One overarching theme cutting across all three groups of patients in this study concerns the technology used in the RIISCC program. According to the Technology Acceptance Model [
26], patients’ intention to use a new technology for disease management, including various technologies in RPM, is a function of two factors: perceived usefulness and perceived ease of use. The monitoring equipment used in the RIISCC program were developed more than 10 years ago, and might look cumbersome and not as user-friendly when compared to the current prevailing technology. This was reflected by related feedback from patients from both the Withdrawal and Completed groups, where some concerns over the quality and accuracy of the monitoring equipment were expressed. For patients who were already experienced and knowledgeable about self-monitoring and management of glucose levels, they presumably will not have much motivation to participate in a telemonitoring program unless their perceived unique benefits of participation outweigh perceived costs. This is especially important as many patients in the study singled out being busy in life had made it difficult for them to commit to program participation. With constant advancements in digital technology such as the increasing use and development of wearable, non-invasive blood glucose and blood pressure monitoring [
27,
28], remote monitoring of diabetes and hypertension will become more efficient, affordable, and user-friendly over time, which will lead to better program reach, retention, and impact.
Limitations of the Study
Several limitations of this study merit comments. First, the RIISCC program was established as a quality improvement initiative, not a clinical trial, which has limited both the breadth and depth of the data used in this study.
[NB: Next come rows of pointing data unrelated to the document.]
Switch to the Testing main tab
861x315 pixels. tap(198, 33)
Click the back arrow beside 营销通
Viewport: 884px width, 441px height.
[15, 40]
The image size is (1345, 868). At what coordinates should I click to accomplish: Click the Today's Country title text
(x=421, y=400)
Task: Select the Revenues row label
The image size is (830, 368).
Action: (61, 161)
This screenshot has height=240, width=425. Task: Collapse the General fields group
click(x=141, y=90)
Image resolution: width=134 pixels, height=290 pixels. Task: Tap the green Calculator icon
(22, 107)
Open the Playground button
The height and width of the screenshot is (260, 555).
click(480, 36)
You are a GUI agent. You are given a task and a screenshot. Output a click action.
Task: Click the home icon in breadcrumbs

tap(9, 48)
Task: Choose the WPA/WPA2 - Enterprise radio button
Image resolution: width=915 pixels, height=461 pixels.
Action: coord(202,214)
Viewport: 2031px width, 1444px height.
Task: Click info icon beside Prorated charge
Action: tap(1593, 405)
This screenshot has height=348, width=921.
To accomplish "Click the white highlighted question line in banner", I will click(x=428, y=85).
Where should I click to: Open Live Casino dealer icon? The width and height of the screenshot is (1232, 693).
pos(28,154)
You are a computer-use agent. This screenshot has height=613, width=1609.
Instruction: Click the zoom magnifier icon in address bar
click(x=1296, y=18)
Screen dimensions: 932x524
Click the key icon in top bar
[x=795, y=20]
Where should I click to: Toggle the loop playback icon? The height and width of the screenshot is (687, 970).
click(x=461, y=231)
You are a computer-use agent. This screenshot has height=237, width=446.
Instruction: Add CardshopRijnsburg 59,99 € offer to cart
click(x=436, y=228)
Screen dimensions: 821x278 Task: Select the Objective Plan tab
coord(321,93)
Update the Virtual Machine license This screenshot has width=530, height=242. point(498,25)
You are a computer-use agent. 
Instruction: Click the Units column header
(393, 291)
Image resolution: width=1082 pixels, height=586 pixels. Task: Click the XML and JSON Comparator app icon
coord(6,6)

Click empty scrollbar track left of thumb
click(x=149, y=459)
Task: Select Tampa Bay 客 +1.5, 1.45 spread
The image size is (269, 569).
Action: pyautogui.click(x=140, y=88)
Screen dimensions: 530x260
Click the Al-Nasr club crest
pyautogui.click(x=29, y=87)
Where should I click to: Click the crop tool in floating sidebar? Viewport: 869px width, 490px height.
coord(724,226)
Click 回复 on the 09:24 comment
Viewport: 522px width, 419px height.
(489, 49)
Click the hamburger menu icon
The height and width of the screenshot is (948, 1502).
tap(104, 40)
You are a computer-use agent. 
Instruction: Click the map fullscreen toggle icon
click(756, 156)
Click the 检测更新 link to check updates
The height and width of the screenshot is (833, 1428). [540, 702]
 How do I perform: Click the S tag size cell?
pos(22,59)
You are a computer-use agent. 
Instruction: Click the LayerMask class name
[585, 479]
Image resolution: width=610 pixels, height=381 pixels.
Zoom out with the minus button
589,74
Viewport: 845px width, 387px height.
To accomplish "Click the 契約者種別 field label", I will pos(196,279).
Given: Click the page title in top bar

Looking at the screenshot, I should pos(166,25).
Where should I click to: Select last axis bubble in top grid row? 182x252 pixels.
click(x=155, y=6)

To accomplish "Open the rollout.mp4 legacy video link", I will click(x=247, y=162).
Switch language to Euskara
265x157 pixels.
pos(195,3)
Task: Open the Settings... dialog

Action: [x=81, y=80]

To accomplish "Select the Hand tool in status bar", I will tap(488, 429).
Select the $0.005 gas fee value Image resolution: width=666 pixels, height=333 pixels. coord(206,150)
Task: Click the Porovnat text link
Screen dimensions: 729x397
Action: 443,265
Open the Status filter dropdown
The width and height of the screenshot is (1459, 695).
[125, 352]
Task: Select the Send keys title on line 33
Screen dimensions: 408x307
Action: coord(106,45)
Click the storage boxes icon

For example, there were no comparison groups or data on patient socioeconomic status such as marital status, education, and employment status, which may have impacted our findings. Moreover, the lack of quantitative data on patients who declined to participate from the beginning restricted our capacity in identifying factors contributing to non-participation from a statistical perspective. Second, the modest duration of telephone interviews with patients limits the richness and depth of the qualitative data. Thirdly, part of the variations in patient outcomes during the intervention, including drop-offs, might be related to the performance of the nurse coaches. A more comprehensive program evaluation would benefit from assessing disparities in staff performance and how they might have contributed to related differences in program outcomes. It would help if future program evaluation also incorporated perspectives from nurse coaches and primary care providers to assess program outcomes. Finally, the use of financial incentives in the RIISCC program should have helped with program recruitment and retention, which implies that the participation and retention rates could presumably become worse when no incentives are offered. Caution should be taken before generalizing findings from this study to other situations. Despite these limitations, this study represents a rare effort in adopting a mixed-methods approach to simultaneously evaluate program enrollment, retention, and effectiveness of a large telemonitoring program serving patients with T2D.